The yields of rate device and the consistency of power device performance and parameter.
Detailed description of the invention
By referring to the drawings to the description of the embodiment of the present disclosure, the above-mentioned and other purposes of the disclosure, feature and
Advantage will be apparent from, in the accompanying drawings:
Fig. 1 is the schematic diagram of T shape deep-groove power device according to an embodiment of the present disclosure;
Fig. 2 to Fig. 7 is the cross section for manufacturing each stage of T shape deep-groove power device according to an embodiment of the present disclosure
Block diagram;
Fig. 8 is the flow chart for manufacturing T shape deep-groove power device according to an embodiment of the present disclosure.
Specific embodiment
Hereinafter, will be described with reference to the accompanying drawings embodiment of the disclosure.However, it should be understood that these descriptions are only exemplary
, and it is not intended to limit the scope of the present disclosure.In addition, in the following description, descriptions of well-known structures and technologies are omitted, with
Avoid unnecessarily obscuring the concept of the disclosure.

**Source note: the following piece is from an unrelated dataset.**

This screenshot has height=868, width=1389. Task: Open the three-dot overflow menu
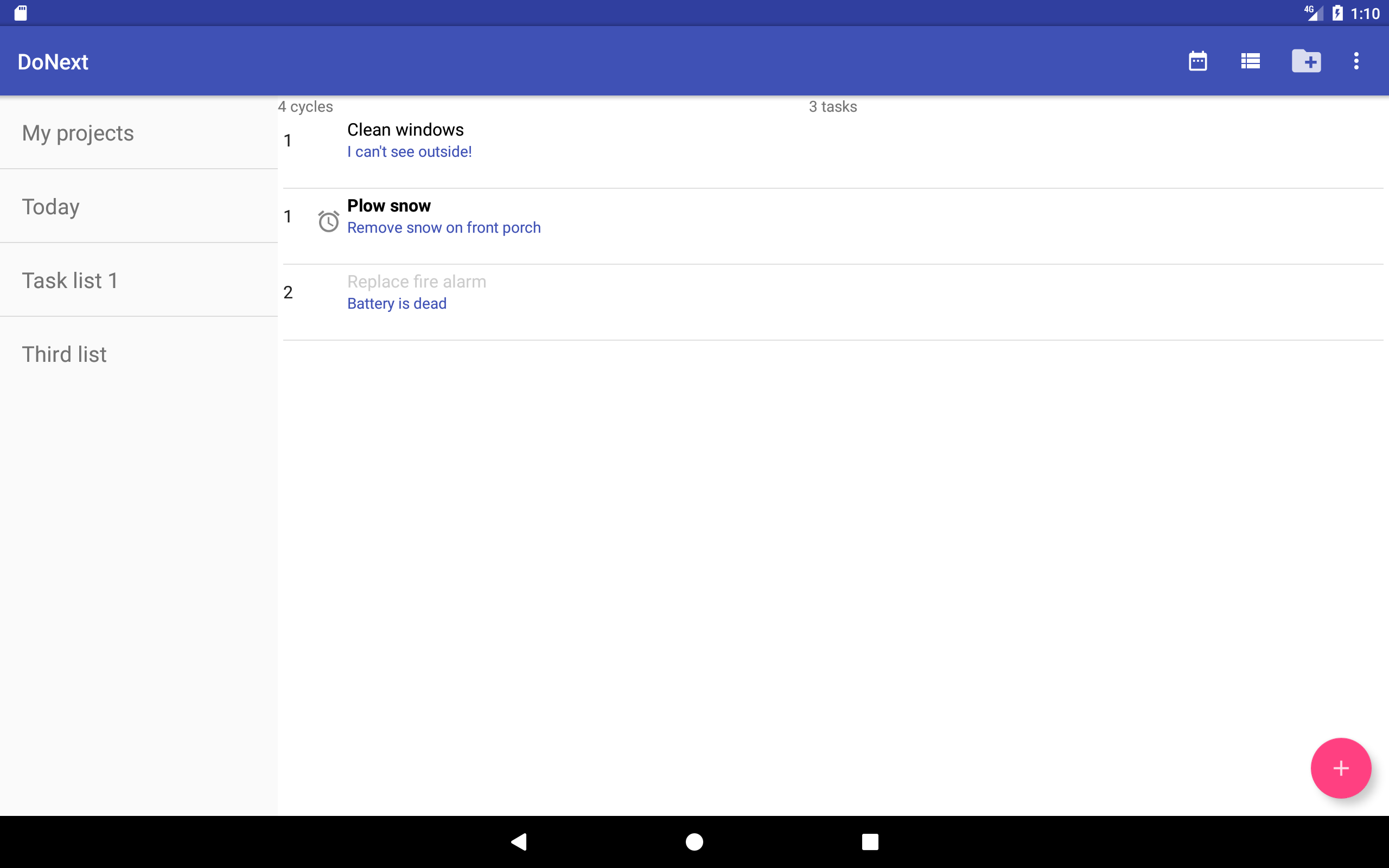[1356, 61]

The various structural schematic diagrams according to the embodiment of the present disclosure are shown in the attached drawings.These figures are not drawn to scale
, wherein some details are magnified for the purpose of clear expression, and some details may be omitted.It is shown in the drawings
Various regions, the shape of layer and relative size, positional relationship between them are merely exemplary, in practice may be due to system
It makes tolerance or technical restriction and is deviated, and those skilled in the art may be additionally designed as required with difference
Shape, size, the regions/layers of relative position.
In the context of the disclosure, when one layer/element is referred to as located at another layer/element "upper", which can
May exist intermediate layer/element on another layer/element or between them.In addition, if in a kind of direction
In one layer/element be located at another layer/element "upper", then when turn towards when, which can be located at another layer/member
Part "lower".
Power device according to the embodiment of the present disclosure may include the cellular region formed in epitaxial layer square on substrate and
Termination environment.Cellular region includes grid, cellular region groove, the conductive polycrystalline silicon in the groove of cellular region as the active area of device
With dielectric body, source electrode and drain electrode.Wherein, cellular region groove is T-shape.Cellular region includes underlying first
The second part for dividing and being located above, second part are wider than first part, that is, second part center cross-sectional width is greater than first
Partial center cross-sectional width.Conductive polycrystalline silicon in the groove of cellular region is divided into the first conductive polycrystalline silicon and the second conduction
Polysilicon, the first conductive polycrystalline silicon are located at the lower section of cellular region groove, that is, are located in relatively narrow first part, the second conductive polycrystalline
Silicon is located at the top of cellular region groove, that is, is located in wider second part.First conductive polycrystalline silicon and the second conductive polycrystalline silicon
Between, between the first conductive polycrystalline silicon and cellular region trenched side-wall and bottom, the side of the second conductive polycrystalline silicon and cellular region groove
Dielectric body is respectively formed between wall.Wherein, what is formed between the second conductive polycrystalline silicon and the side wall of cellular region groove is exhausted
Edge dielectric is used as gate oxide.First conductive polycrystalline silicon and the second conductive polycrystalline silicon, should by dielectric body mutually insulated
Dielectric body is mainly formed in the second part of cellular region groove.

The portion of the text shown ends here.